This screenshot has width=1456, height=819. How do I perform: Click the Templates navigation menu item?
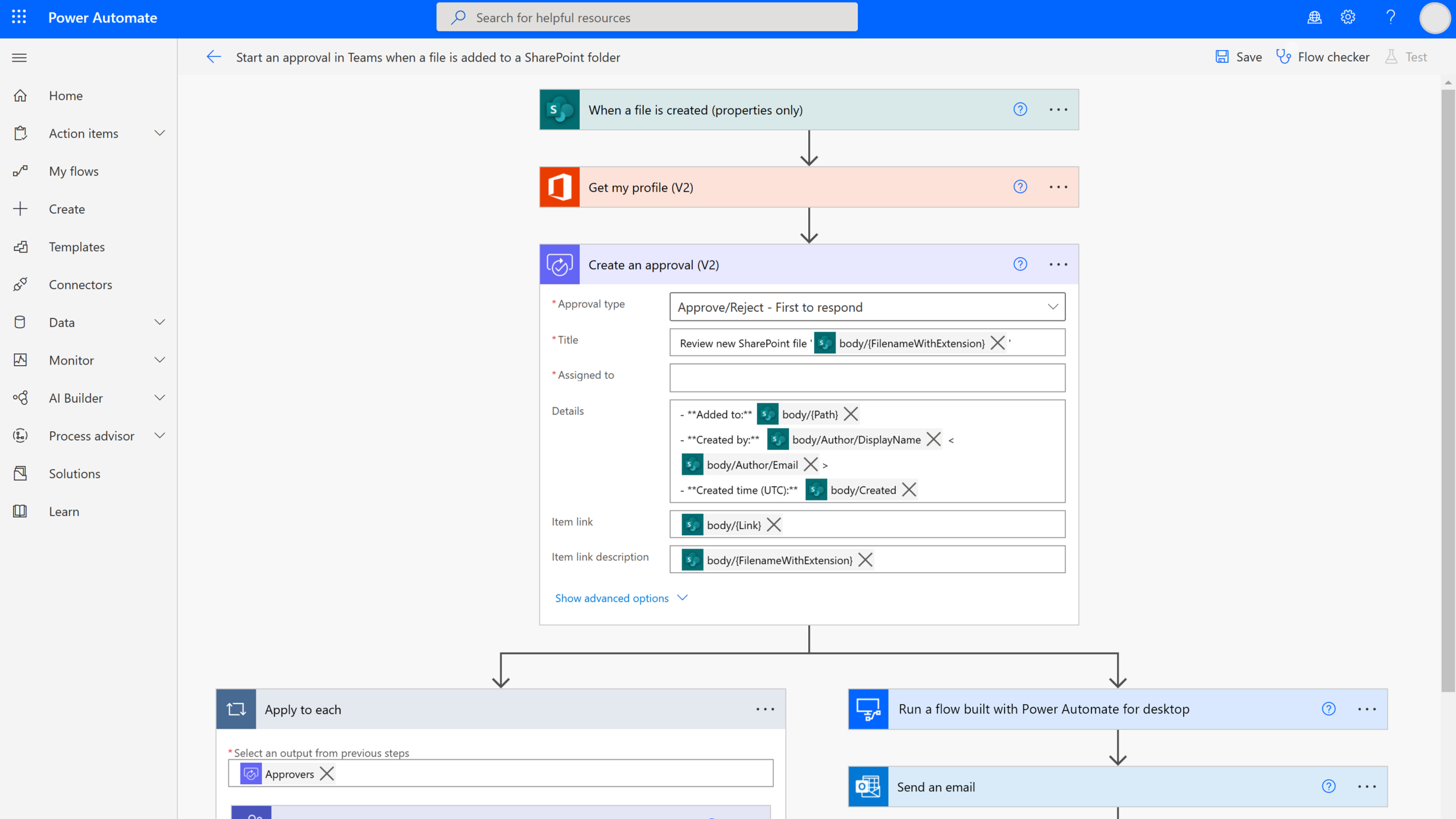point(77,246)
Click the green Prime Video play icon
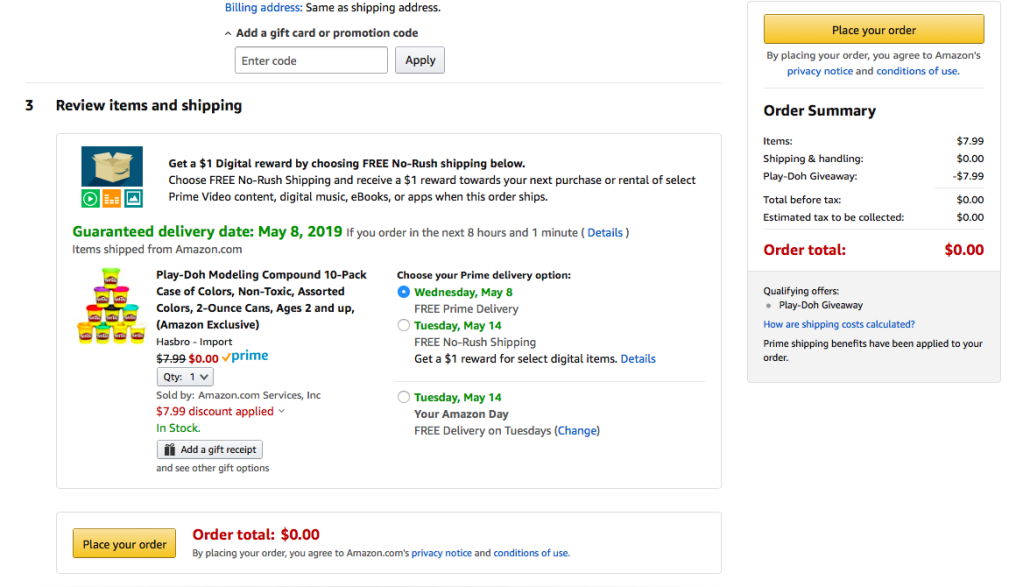The width and height of the screenshot is (1023, 587). (x=90, y=198)

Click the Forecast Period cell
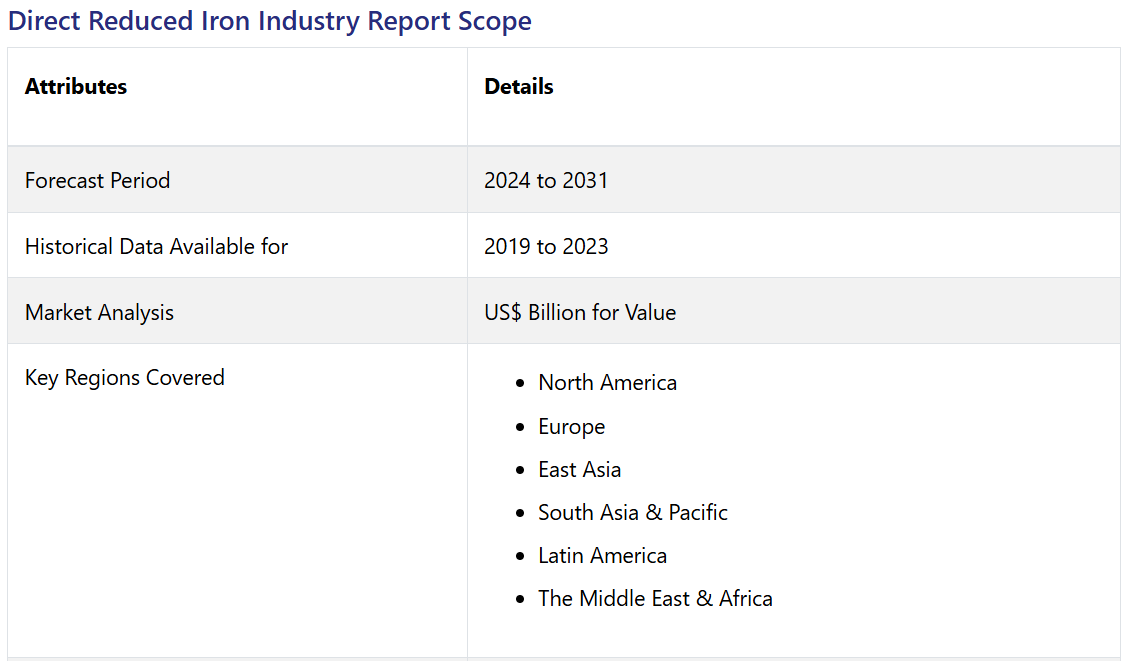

□ □ □ □ □

> **WHAT YOU ARE ASKED TO DO**: The reply should repeat the listing above exactly and contain no pictures.

> **RESPONSE FOR THIS EXERCISE**:
This screenshot has width=1456, height=819. How do I perform: Click the Templates navigation menu item?
point(77,246)
Click the green Prime Video play icon
The width and height of the screenshot is (1023, 587). (x=90, y=198)

Click the Forecast Period cell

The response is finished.